If you are a woman, many of your cravings are caused by your menstrual cycle
Although the image of a woman eating chocolate days before having the period is partly a cliché, the truth is that the menstrual cycle influences cravings. “Our hormones perform a very important symphony in the female body,” explains Dr. Ellen Vora. “The nutritional needs will be different depending on the stage of the menstrual cycle in which you are, and the hormones will guide your cravings.”
For example, during ovulation (in the middle of the cycle), the body looks for healthy sources of high-quality proteins, such as eggs, nuts, and lean meats. During the period, however, iron levels drop, so you need foods rich in this mineral, such as green vegetables, legumes, and red meat, if you like them.
If you notice that you crave certain foods when the period is approaching, it may be due to a hormone-induced deficit (for example, many women want chocolate when they have magnesium deficiency). Still, it may also be because the levels of Estrogen and progesterone levels are lower than usual, which causes a worse mood and makes you want to take reward foods, such as pizza or ice cream.
Vitti adds that most women notice cravings in the second half of the menstrual cycle. “It is when the metabolism is accelerated, and women need more micronutrients and calories to perform the luteal phase and the menstrual phase compared to the first half of the cycle,” he explains. Most of the cravings in this second half are related to the search for pleasant foods when mood and energy are low (such as sweets, if you like them, or some salty food, if you are more of that style), but try not to yield: what your body needs are nutrients, so refill your fuel well.
Yes, men also have hormonal imbalances
It is known that women have hormonal imbalances, but men can also experience them. When a hormonal imbalance occurs, cravings arise. “Men can have hormonal imbalances with testosterone and Estrogen, just like women, and they are the result of a micronutrient deficit. When it happens, cravings arise,” says Vitti.
Vora adds that men’s cravings tend to have more to do with the way they use their bodies instead of cyclic hormonal changes. “The men’s body requires nutrition that prepares them to overcome obstacles and needs slightly different from those of the women’s body,” he explains. In other words: a man who does a lot of exercises probably has different cravings than a man who spends the day watching TV.

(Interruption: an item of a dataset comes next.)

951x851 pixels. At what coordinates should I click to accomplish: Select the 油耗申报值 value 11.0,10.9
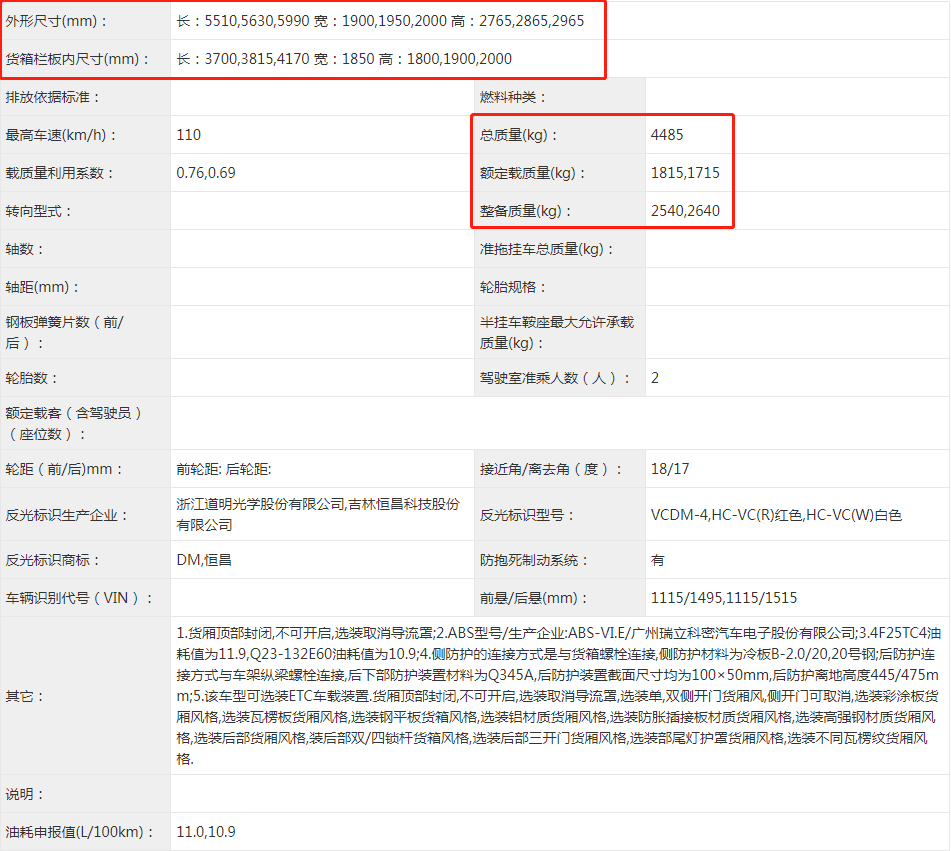[206, 832]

Do men and women have different cravings?
According to Vitti and Vora, cravings are not based on both sex and hormonal imbalances and micronutrient deficits. However, cravings may vary slightly depending on the nutritional needs of each.
“Most people turn to addictive foods, such as gluten, dairy, sugar, and the flavorings of processed foods. This addiction eclipses the subtle variations between men’s and women’s cravings,” says Vora.
The expert says that if these cravings for similar addictive foods are eliminated for everyone, the rest of the cravings are summarized in the different nutritional needs and varied tastes of each. “To add more complexity to the issue, women have different nutritional needs at different times of their menstrual cycle,” he says.
What should I do when you have a craving?
The million-dollar question: is it better to give in when you have a craving? Alisa Vitti says yes. “Always, but in the healthiest way possible. The expert has an application called MyFLO that helps to understand the meaning of cravings to know what healthy foods can satisfy you at a particular time in the menstrual cycle.
Vora believes that you don’t always have to give in: “The only guide you need is this: do you feel like real food, like meat, fish, eggs, poultry, vegetables, fruits, nuts, starchy vegetables or fermented foods? Or do you crave addictive foods like ice cream, pizza, cookies, cheese, and sugar? If you want food, trust your body and give it that whim. ”
If you always have an urge for unhealthy food, it is best to refrain as much as possible. “Sometimes, however, the most appropriate option is to eat something (small) that satisfies the craving and gives you pleasure, even if it is an addictive food,” Vora says. “Sometimes, there are more things to live for than simply having optimal health, and satisfying a longing for a particular culinary experience can be a true act of self-love.” Now that you understand your cravings better, you can give in when you consider it appropriate.